Logging Stack Design Considerations
Hi,
Sorry if I got a little long winded. Your input is appreciated.
After another discussion (http://www.techexams.net/forums/off-topic/106145-what-some-logging-solutions-cisco-devices.html) with some comments the_grinch made in it and this thread (http://www.techexams.net/forums/off-topic/106591-logs-oh-so-important.html), I decided to take some time and spin up a VM to get the first two pieces of the ELK stack working. At the moment, Elasticsearch and Logstash are operational, collecting logs for three devices in my small home lab. I did run into a few gotchas during the setup but was able to work through them using Google. Overall, the process wasn't that bad but it does bring up some questions regarding the design of a logging stack.

◆ EXCERPTED RECORDS:

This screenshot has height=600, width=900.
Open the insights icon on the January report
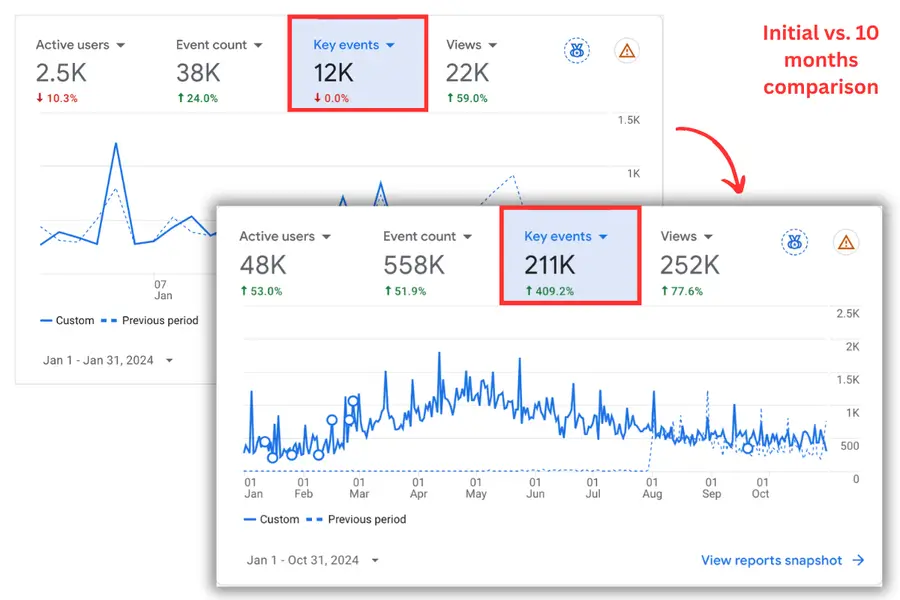(577, 50)
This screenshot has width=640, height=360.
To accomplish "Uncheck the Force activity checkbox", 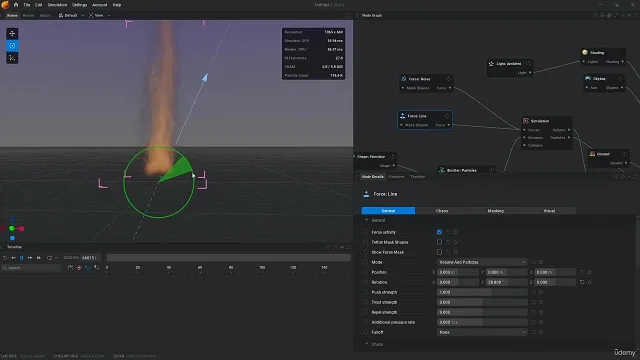I will 439,232.
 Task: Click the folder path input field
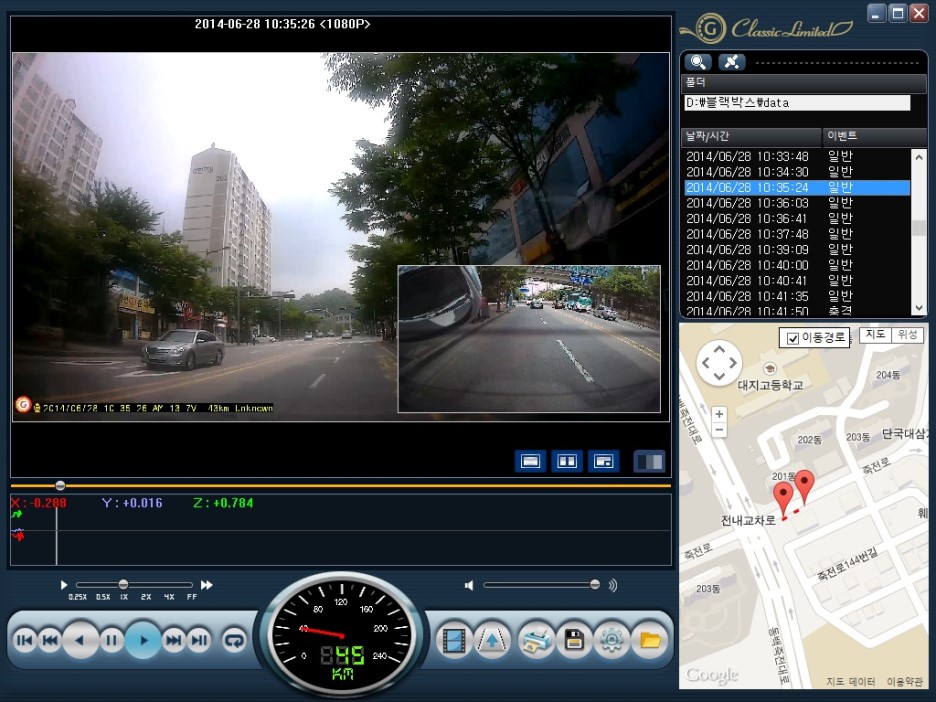click(797, 103)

◆ ASSIGNMENT:
Write out the logging stack post word for word from "After another discussion" to "a logging stack.". The material has no connection to the logging stack post.

◆ OUTPUT OF THE EXERCISE:
After another discussion (http://www.techexams.net/forums/off-topic/106145-what-some-logging-solutions-cisco-devices.html) with some comments the_grinch made in it and this thread (http://www.techexams.net/forums/off-topic/106591-logs-oh-so-important.html), I decided to take some time and spin up a VM to get the first two pieces of the ELK stack working. At the moment, Elasticsearch and Logstash are operational, collecting logs for three devices in my small home lab. I did run into a few gotchas during the setup but was able to work through them using Google. Overall, the process wasn't that bad but it does bring up some questions regarding the design of a logging stack.